Why does it have to be six months? Why not six years or even 60? We're dying from birth so we're dying as we speak.

You are now closer to death at this second. After you finish this sentence you are closer still.

I'm a buddhist and ever since I have been one I have been encouraged to meditate on this inevitability, something I try to do at least once a day. Many people think that to be an exercise in morbidity, but "morbidity" just isn't proper perspective because death comes to us all. I have found it to be a life affirming ritual, a reminder that indeed life is not a never ending treasure.

There is a pattern and a reason for these things, I believe that. In 1997 a web site I had created called TravelHacker got a wonderful mention in the Wall Street Journal. I bought several copies, bound one up along with a business card and a note to my father. By this time my father had stopped doing routine things like going out to get his mail having the next next door boy to do it for him. On the day the newspaper arrived from me was also the day that the young boy next door found my father dead. Dad woke up at 5 am, sat on the edge of the bed and suffered a "major, acute coronary event" as the coroner would later say. By the time his body hit the bed his spirit was already shifting into fifth gear.
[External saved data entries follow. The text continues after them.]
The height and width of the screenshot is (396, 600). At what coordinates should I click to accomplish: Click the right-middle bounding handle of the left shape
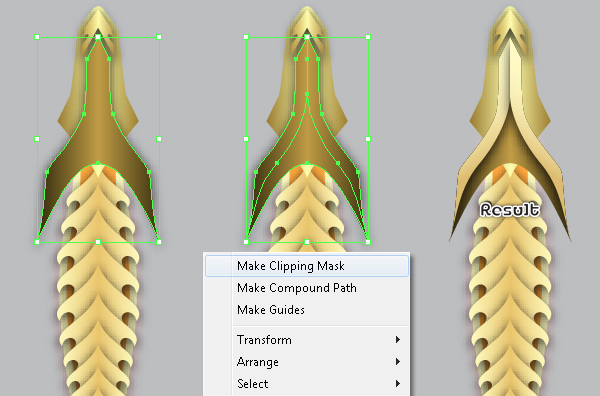click(159, 139)
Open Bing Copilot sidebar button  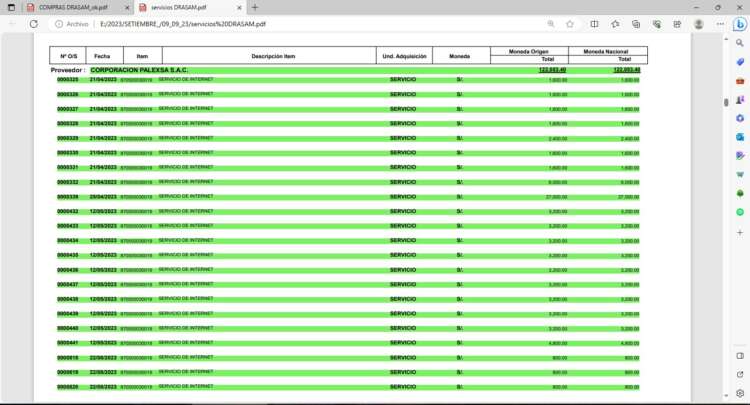click(740, 24)
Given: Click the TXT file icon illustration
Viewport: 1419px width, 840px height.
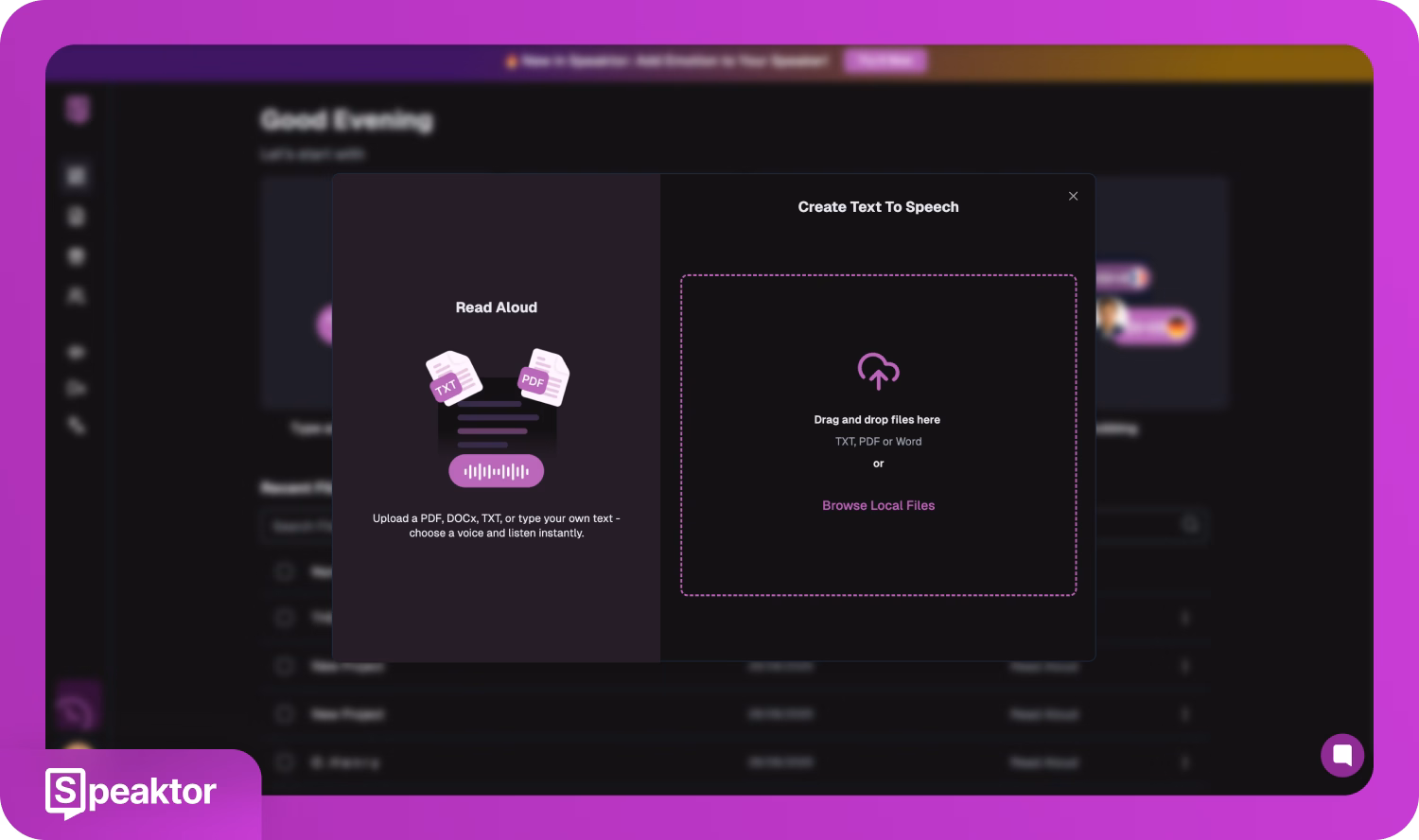Looking at the screenshot, I should 451,379.
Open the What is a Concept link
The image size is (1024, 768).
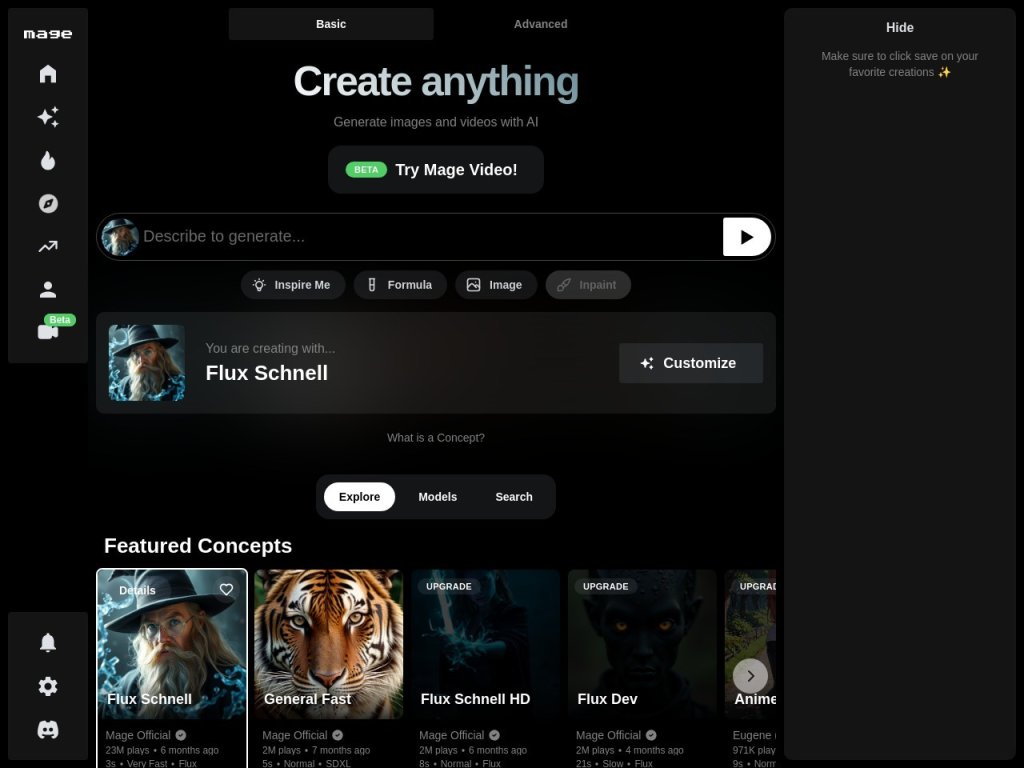pyautogui.click(x=436, y=438)
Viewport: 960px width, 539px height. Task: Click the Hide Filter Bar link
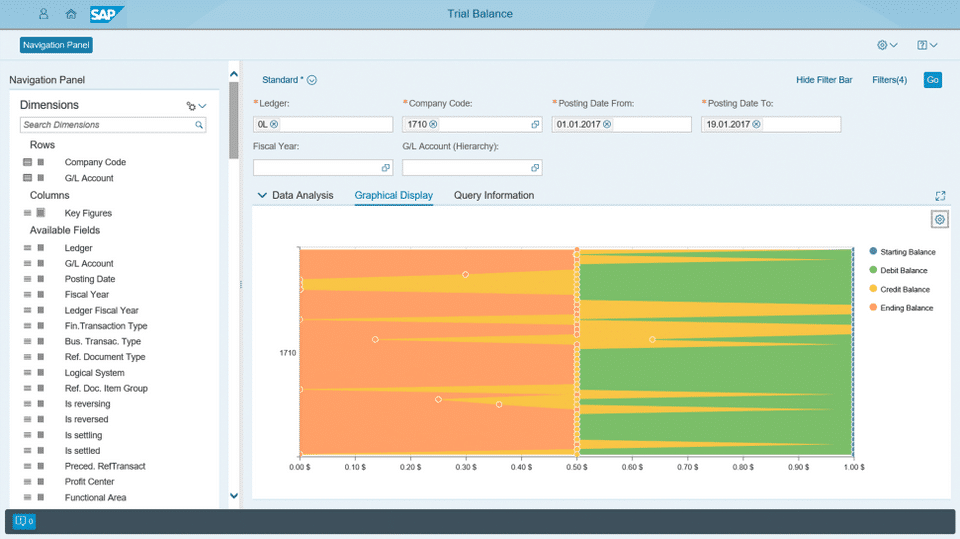824,80
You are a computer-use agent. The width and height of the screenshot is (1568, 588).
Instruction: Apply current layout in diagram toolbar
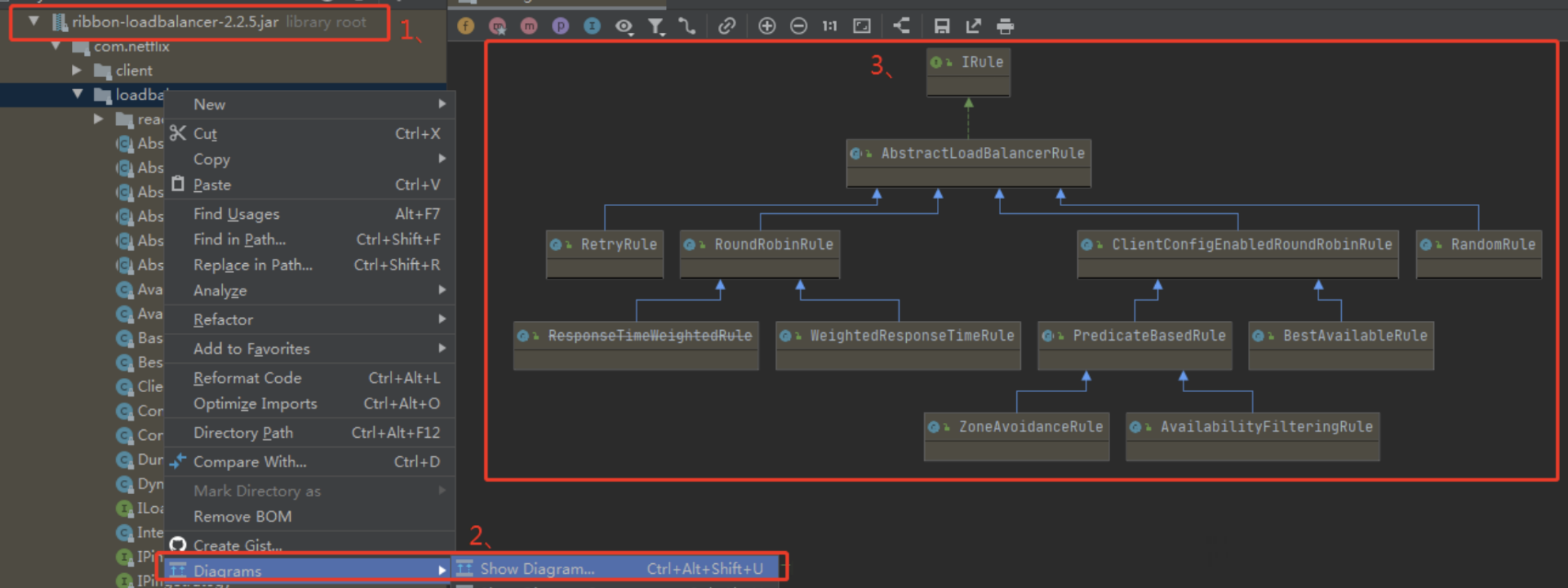901,26
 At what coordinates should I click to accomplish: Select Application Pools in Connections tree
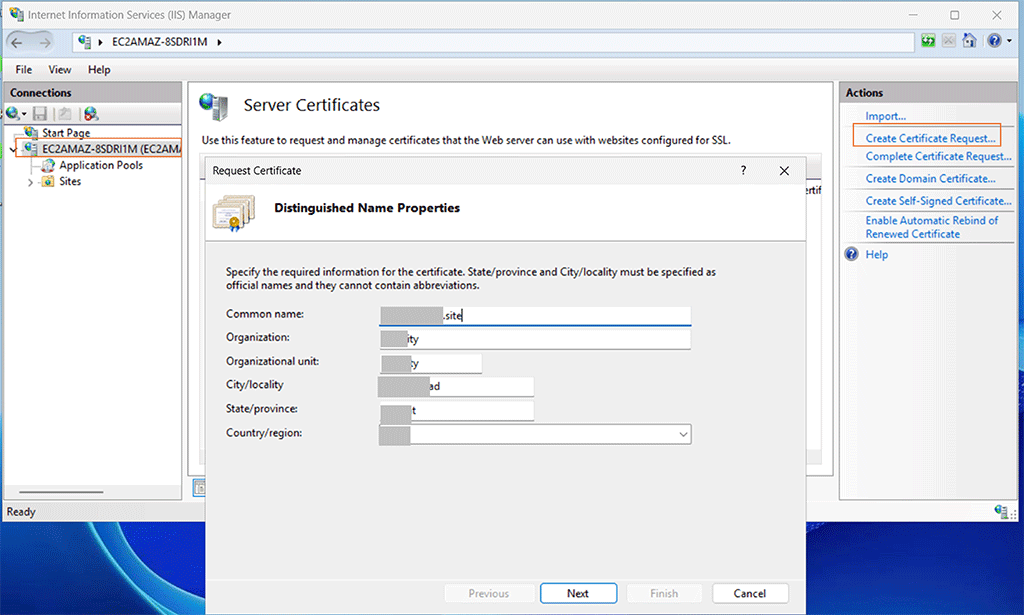coord(100,165)
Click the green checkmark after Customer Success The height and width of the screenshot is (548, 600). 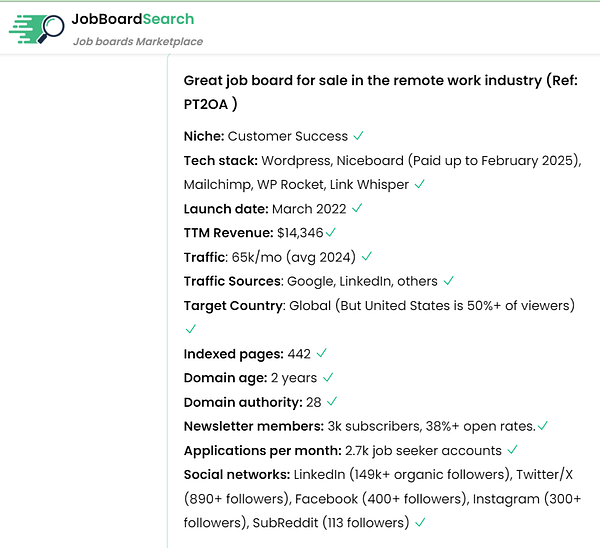tap(358, 135)
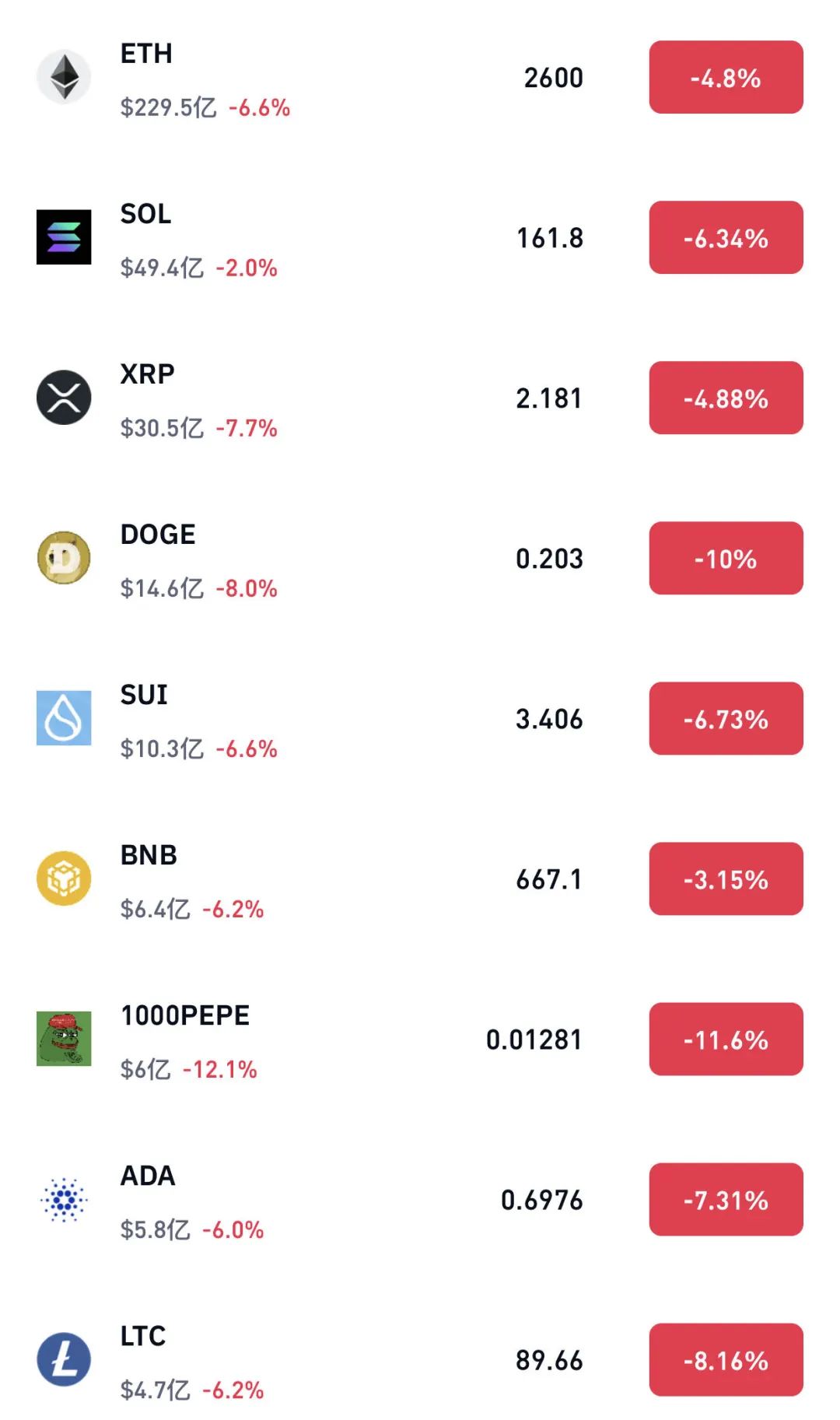Select the 1000PEPE ticker label
This screenshot has height=1420, width=840.
(x=185, y=1015)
Dad always joked that Heaven would never take him and he was too ornery for Hell. Apparently one of those places changed their entrance policy. I like to think it's Heaven, but I don't think much about creator Gods.

If one is in a burning house (and it's burning now as we speak) it doesn't seem to make a whole lot of sense to think about who the architect happens to be and his schooling and who his sister is and what he eats and so on....

All we know about life is that it ends and that's about it. Best to be as good to each other as we can while we're here. Since we don't know what happens after it's probably a good idea to cover our bets. That's not a religious ideal, it just seems to be common sense.

As far as my belief as to the patterns behind these things, I think it was necessary for my mail to be sent when it was so my father could have been found when he was.

I made an acquaintance in Noel Blanc a few years ago. His father was Mel Blanc, the man of a million voices, but most people know him best as the voice of Bugs Bunny.

Mel suffered a horrific car wreck in 1966 and was in a deep coma for quite some time. After being unresponsive all that time his agent had a great idea, he started talking to Mel as if Mel were Bugs Bunny. Mel then began to speak in Bugs' voice and continued to do so until coming out of his coma. All that time he gave life to Bugs and Bugs gave it back to him.

Charles Schultz writes his final Peanuts strip and passes away that same day. It's as if Mr. Schultz just said "That's it, my job here is done".

I believe that too. I don't think anyone goes without giving their permission ultimately, but it does hurt tremendously that we are left trying to understand why. That's what happens when we apply our limited human minds to something that transcends it.

We are alive now and we should ride the crashing waves and enjoy the harrowing adventure without worry. The current knows where it's going.

My best to you and your family Steven for you are my family as well.